I have the feeling that some of the people commenting here do not remember HTTP 1.1 first emerging and some of the interesting consequences that came with it for both site operators and browser users.
Sure, it was a very different time, when most people who had sites were generally more tech-savvy than most of today's site owners (speaking as someone who's done support for off-the-shelf site running software)... but an awful lot of sites had a slightly ugly transition.
If I remember rightly a lot of it came down to the simple Host header which wasn't required in 1.0, mandatory in 1.1 to allow name-based virtual hosting to work (1.0 assumed one site per IP address, something that clearly doesn't work in a shared hosting environment) but that broke a lot of things in the middle, especially proxy servers. Sure, now, it's not a problem because most things are using 1.1 but it's interesting to note that there's still a fairly large undercurrent of things not implementing 1.1 for various reasons.

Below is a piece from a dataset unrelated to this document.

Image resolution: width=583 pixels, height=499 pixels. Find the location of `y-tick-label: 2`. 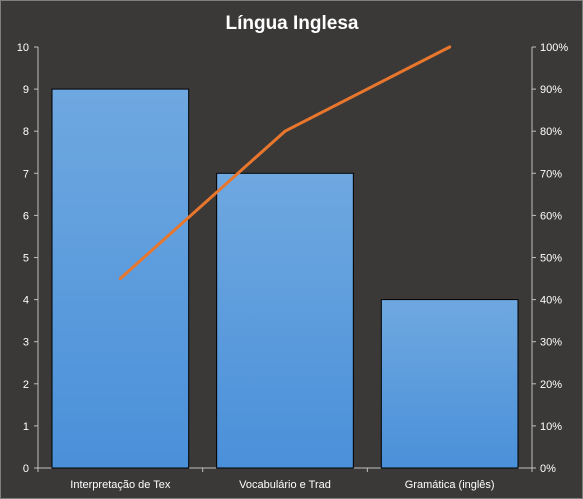

y-tick-label: 2 is located at coordinates (26, 385).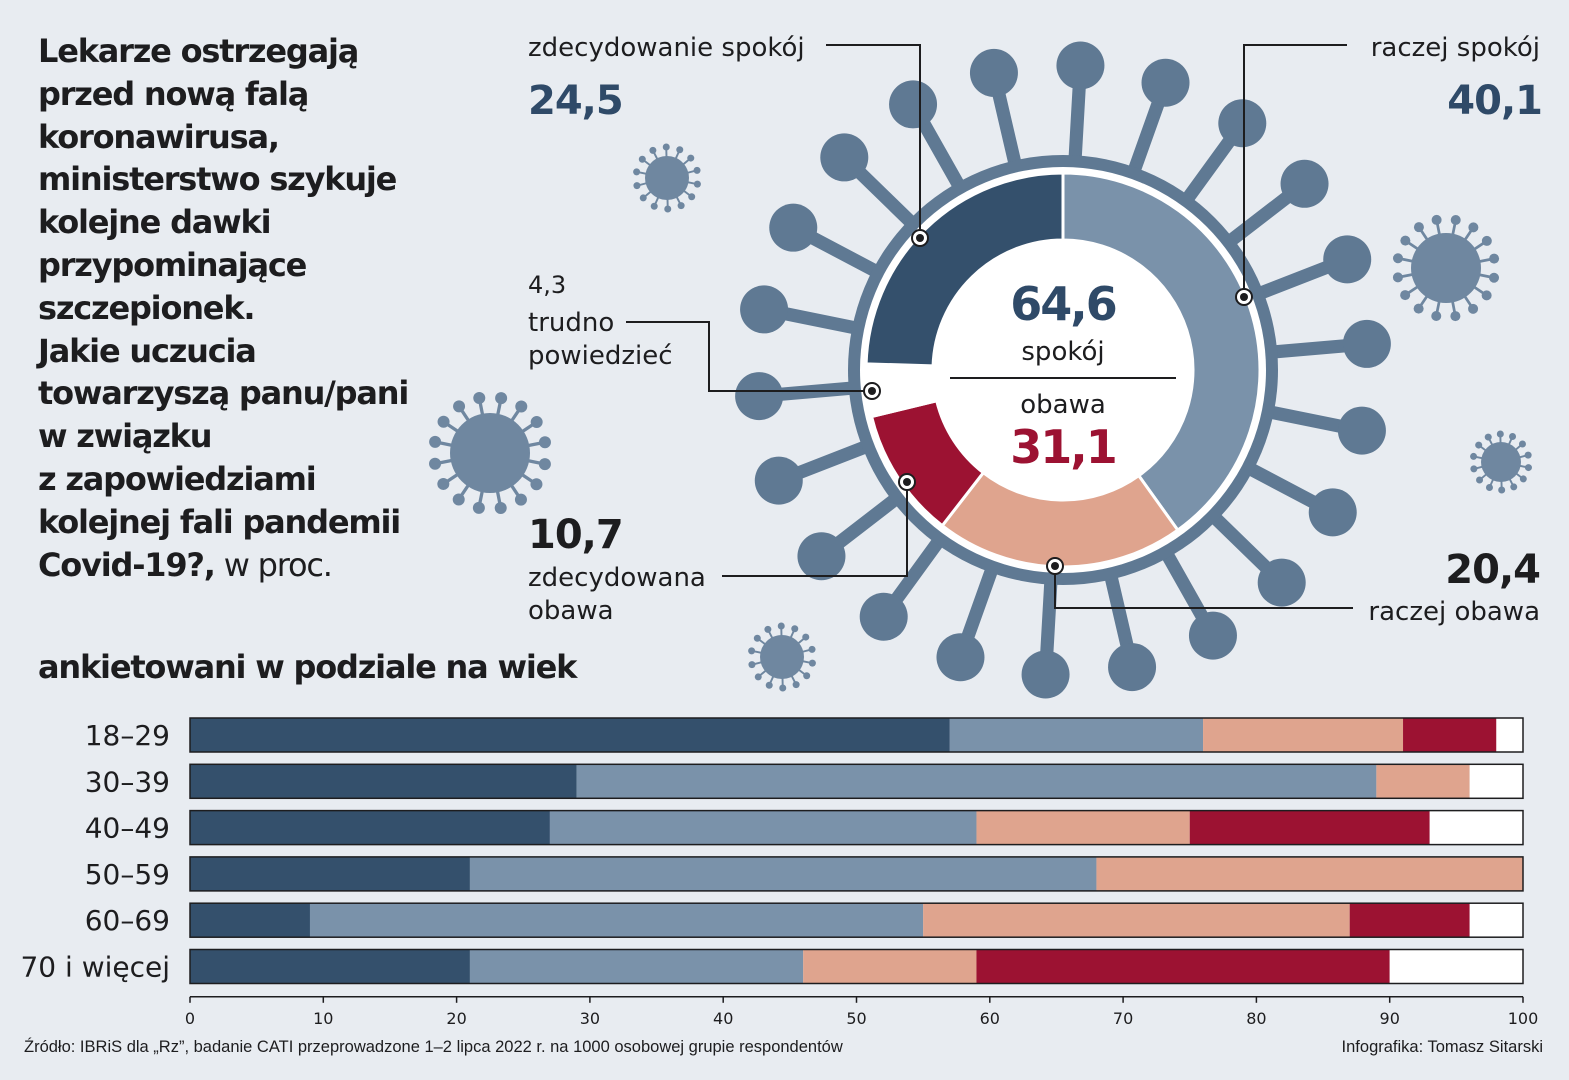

I haven't read the 2.0 spec, mostly because these things seem to change almost like the wind (like some of the stuff in HTML5 at times) so once it's moved on a bit I'll check it out and see if the firewalling systems I work with will need any changes (given that they do a little behavioural profiling based on what a given set of HTTP headers they see containing... there's going to be changes needed), but it's probably going to be 2016 before I really have to worry about any of that.